:: Fragment tekstu ::
Co do praw do kochania to... szkoda,że sprowadziła ona miłość wyłącznie do postaci cielesnej. Na dodatek protest i uwagi słuszne wobec zakazów kastowych, religijnych, rasowych itp. przeniosła i zrównała ze związkiem kazirodczym. To już lekka przesada!

Mnie najbardziej ujął chyba rozgrywany na dwóch poziomach epizod z tancerzami kathali: z jednej strony odgrywana scena "Przysięga Karny" z Mahabharaty, a z drugiej scena pomiędzy porzuconym synem i matką, którzy tylko przypadkiem mają na sobie stroje postaci z tej sceny.
Użytkownik: norge 06.11.2006 14:29 napisał(a):
Odpowiedź na: Aż zerknęłam na Twoją oce... | carmaniola
No tak, Carmaniolo. Po przeczytaniu twojej odpowiedzi uswiadomilam sobie cala moja ignorancje w temacie :-) Rushdiego nie czytalam, wiec nie mam punktu odniesienia. A epizod z tancerzami kathali nie byl dla mnie calkiem zrozumialy. Czyli wiem, ze nic nie wiem :-)
Użytkownik: carmaniola 06.11.2006 16:00 napisał(a):
Odpowiedź na: No tak, Carmaniolo. Po pr... | norge
Diano, ten Rushdie to raczej jako ciekawostka - dla odbioru ksiązki nie ma chyba większego znaczenia. Dla mnie, jego wielbicielki, odnajdywanie jego śladów w tej książce było dodatkową zachętą by dotrwać. Tym bardzie,że wydaje mi się,że pewne odniesienia do jego prozy były celowe i zamierzone.

Tancerze kathakali (rany, te nazwy!) odtwarzają epizody z Mahabharaty albo z Ramajany - tam, epizod o matce z wysokiej kasty, która porzuciła urodzonego przed małżeństwem syna, wychowanego następnie przez człowieka z jednej z najniższych kast. Prosi go o wybaczenie, że skazała go na taki żywot podczas, gdy jego bracia są władcami. To epizod grany.

:: Podane rekordy ::

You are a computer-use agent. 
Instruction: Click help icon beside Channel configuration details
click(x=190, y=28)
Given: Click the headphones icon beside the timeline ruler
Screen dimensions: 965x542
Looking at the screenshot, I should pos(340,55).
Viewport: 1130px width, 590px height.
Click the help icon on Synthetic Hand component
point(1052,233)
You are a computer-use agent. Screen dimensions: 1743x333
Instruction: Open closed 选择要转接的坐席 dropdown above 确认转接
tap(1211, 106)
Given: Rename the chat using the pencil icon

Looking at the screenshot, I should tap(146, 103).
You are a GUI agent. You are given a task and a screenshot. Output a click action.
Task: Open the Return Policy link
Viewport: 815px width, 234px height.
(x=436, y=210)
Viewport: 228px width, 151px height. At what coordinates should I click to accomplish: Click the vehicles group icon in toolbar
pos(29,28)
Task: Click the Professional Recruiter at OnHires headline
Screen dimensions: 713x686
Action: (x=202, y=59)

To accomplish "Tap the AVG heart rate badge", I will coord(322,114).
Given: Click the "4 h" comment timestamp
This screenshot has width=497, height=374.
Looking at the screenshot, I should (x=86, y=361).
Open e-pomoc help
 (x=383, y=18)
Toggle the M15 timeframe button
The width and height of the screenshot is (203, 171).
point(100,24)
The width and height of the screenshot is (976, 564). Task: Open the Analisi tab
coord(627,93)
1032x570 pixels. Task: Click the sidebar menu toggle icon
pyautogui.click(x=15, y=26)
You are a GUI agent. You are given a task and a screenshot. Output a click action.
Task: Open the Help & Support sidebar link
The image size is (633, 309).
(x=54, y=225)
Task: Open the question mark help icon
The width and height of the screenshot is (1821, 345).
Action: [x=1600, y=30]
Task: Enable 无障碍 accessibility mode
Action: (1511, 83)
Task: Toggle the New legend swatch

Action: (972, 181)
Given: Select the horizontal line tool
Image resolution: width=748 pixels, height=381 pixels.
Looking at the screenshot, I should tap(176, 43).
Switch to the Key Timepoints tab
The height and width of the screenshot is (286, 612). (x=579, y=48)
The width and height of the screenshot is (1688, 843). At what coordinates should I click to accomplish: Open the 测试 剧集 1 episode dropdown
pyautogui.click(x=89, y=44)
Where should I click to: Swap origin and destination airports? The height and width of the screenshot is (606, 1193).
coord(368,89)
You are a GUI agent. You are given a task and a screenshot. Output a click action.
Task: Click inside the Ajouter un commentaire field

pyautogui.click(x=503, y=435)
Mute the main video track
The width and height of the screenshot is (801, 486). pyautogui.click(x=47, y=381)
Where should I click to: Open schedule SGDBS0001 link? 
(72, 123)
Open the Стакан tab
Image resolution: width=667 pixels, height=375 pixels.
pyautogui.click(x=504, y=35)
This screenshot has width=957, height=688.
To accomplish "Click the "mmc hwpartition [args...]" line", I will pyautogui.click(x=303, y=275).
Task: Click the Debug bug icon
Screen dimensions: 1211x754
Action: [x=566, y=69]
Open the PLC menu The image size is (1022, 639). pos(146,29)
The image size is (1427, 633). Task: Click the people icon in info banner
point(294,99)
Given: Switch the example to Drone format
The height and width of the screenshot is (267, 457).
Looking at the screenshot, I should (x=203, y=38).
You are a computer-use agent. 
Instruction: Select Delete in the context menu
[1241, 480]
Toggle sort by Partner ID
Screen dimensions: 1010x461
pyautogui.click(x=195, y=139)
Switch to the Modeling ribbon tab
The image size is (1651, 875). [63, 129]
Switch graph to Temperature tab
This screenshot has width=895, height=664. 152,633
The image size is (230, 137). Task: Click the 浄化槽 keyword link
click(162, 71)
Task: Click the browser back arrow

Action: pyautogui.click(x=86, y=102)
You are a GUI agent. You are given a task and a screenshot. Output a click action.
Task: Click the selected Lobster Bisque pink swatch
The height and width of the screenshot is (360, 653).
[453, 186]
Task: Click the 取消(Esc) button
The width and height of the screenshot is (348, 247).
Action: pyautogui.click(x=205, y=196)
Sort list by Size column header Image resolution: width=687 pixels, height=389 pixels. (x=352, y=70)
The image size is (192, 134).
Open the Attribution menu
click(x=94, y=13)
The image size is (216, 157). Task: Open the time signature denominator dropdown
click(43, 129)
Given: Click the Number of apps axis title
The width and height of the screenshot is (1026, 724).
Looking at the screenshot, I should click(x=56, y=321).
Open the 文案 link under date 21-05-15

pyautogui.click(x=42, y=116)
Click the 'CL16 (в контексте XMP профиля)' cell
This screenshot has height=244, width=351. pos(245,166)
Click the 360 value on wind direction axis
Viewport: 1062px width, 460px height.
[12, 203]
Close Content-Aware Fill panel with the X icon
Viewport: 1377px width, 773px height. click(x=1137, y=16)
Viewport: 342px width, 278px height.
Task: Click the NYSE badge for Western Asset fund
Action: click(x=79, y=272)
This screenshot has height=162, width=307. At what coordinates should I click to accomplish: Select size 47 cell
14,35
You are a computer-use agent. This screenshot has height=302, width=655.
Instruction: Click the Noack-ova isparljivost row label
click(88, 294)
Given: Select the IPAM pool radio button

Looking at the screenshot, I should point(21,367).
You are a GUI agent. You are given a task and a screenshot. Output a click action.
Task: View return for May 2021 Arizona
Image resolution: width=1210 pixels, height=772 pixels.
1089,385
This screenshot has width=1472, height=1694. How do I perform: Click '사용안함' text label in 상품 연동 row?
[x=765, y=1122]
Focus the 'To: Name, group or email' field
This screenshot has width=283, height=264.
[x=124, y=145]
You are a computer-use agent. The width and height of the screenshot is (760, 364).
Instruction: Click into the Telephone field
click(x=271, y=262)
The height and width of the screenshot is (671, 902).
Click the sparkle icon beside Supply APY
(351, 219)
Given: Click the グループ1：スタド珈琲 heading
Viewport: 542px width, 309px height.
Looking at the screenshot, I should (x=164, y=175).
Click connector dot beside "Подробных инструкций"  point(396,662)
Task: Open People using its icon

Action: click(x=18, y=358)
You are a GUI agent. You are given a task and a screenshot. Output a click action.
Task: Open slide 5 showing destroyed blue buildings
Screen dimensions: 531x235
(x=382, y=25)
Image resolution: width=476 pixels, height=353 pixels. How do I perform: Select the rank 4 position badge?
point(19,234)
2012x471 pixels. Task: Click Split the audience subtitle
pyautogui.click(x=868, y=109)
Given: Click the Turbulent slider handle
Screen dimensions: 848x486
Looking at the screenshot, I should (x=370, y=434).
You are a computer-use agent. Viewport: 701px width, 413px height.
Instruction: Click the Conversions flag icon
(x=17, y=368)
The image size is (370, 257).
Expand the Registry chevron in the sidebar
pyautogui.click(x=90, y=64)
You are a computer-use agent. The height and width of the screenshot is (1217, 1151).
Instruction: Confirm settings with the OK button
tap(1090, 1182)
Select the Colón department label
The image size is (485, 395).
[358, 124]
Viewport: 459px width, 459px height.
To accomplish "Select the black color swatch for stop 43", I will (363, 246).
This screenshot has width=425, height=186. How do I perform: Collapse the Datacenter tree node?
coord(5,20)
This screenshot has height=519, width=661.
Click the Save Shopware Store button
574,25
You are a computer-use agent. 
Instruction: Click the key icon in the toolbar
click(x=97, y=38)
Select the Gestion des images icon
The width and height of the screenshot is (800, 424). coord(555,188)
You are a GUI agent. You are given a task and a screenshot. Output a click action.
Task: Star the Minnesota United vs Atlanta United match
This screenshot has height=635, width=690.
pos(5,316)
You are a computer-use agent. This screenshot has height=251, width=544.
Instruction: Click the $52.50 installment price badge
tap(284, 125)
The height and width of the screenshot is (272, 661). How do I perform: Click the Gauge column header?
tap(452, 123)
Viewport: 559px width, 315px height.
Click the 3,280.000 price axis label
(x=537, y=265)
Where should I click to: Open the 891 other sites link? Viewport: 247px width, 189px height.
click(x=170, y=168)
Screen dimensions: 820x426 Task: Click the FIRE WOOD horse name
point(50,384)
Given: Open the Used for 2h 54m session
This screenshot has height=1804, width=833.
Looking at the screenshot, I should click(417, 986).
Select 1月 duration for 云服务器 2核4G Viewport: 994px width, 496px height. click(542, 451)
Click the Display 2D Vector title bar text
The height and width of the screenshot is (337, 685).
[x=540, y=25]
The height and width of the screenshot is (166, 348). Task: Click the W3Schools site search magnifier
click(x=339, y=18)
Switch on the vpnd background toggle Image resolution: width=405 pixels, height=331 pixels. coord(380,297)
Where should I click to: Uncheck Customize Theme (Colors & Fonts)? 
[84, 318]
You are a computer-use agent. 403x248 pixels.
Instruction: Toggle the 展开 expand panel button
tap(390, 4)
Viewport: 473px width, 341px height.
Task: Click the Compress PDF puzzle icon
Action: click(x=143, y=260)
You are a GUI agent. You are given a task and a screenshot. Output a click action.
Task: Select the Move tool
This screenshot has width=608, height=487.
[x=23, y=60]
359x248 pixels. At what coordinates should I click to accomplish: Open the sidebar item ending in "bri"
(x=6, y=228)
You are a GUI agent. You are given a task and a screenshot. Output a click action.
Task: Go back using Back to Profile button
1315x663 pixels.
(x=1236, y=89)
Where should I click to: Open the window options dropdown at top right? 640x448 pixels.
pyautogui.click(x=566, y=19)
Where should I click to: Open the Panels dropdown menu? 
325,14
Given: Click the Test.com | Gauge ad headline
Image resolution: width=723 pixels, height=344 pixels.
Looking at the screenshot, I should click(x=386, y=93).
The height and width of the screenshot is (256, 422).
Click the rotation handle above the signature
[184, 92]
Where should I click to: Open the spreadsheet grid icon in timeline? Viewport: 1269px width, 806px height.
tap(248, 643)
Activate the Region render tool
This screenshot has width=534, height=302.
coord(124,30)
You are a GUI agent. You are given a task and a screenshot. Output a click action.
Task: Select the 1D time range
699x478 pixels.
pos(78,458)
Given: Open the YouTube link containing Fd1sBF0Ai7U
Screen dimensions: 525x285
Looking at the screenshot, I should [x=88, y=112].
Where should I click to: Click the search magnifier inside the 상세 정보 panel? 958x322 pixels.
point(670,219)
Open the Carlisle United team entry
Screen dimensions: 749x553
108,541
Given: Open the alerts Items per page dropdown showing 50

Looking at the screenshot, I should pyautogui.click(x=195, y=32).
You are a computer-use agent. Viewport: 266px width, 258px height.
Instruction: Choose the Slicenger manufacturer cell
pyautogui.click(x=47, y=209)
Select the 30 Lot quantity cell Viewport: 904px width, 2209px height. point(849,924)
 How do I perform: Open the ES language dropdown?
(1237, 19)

:: Zadania do wykonania ::
A: Przeskaluj wiersze rekordów, zaczynając od pierwszego wiersza rekordów i kończąc na wierszu z „click(x=190, y=28)” (oba krańce włącznie). Przepisz tylko te wiersze w całości, razem z poleceniami, a każdą współrzędną w odpowiedziach pomnóż przez 1,85 i zaokrąglij do liczby całkowitej, połówki w górę.
B: Dopisz ciąg dalszy forumowej dyskusji o książce i epizodzie z tancerzami kathakali, zaczynając po jej ostatnim zdaniu.

:: Wyniki po kolei ::
A:
You are a computer-use agent. 
Instruction: Click help icon beside Channel configuration details
click(x=352, y=52)

B:
Epizod z życia ma podobny przebieg i podobne emocje targają jego bohaterami. ( Trochę tu przecherstwa, bo tancerzami są wyłącznie mężczyźni, którzy ubierają kobiece maski do odpowiednich scen, a R.A., by umożliwić tę dwupoziomową grę przydzieliła rolę Kunti kobiecie.) Mam nadzieję,że nie namieszałam ;-)
Użytkownik: norge 06.11.2006 16:42 napisał(a):
Odpowiedź na: Diano, ten Rushdie to rac... | carmaniola
Droga Carmaniolo, nic nie namieszane. Ja się tak cieszę z wszystkich waszych komentarzy. Przecież po to między innymi piszę, żeby ktoś coś mądrego na temat tej ksiązki powiedział, żebym mogła na nią spojrzeć pod nieco innym kątem itd. itd.
Użytkownik: Czajka 06.11.2006 14:38 napisał(a):
Odpowiedź na: Aż zerknęłam na Twoją oce... | carmaniola
Carmaniola, a Ty nie wystawiłaś jej kiedyś szóstki?
Użytkownik: carmaniola 06.11.2006 16:02 napisał(a):
Odpowiedź na: Carmaniola, a Ty nie wyst... | Czajka
Nie,nie. Od razu była czwórka i nawet tu nie zaglądam (w oceny), by nie kusić licha ;-)
Użytkownik: carmaniola 06.11.2006 16:12 napisał(a):
Odpowiedź na: Carmaniola, a Ty nie wyst... | Czajka
Właśnie doszłam do wniosku,że jednak zmiana oceny mi nie grozi - ustabilizowało się, a jak bym nie kręciła nosem, to te plusy dla mnie są i nie mogę na nie zamknąć oczu. A dla Ciebie - akurat mam otwart plik z notatkami i cytatami - fragment wierszyka z ksiązki:

"Pędzący, umykający łódkoświat.
Ciemny, suchy i chłodny. Teraz pozbawiony dachu. I ślepy.
Białe termity w drodze do pracy.
Białe biedronki w drodze do domu.
Białe chrząszcze chowające się przed światłem.
Białe koniki polne ze skrzypcami z białobrzozowego drewna.” (191)
Użytkownik: Czajka 06.11.2006 18:43 napisał(a):
Odpowiedź na: Właśnie doszłam do wniosk... | carmaniola
Chcę być białą biedronką!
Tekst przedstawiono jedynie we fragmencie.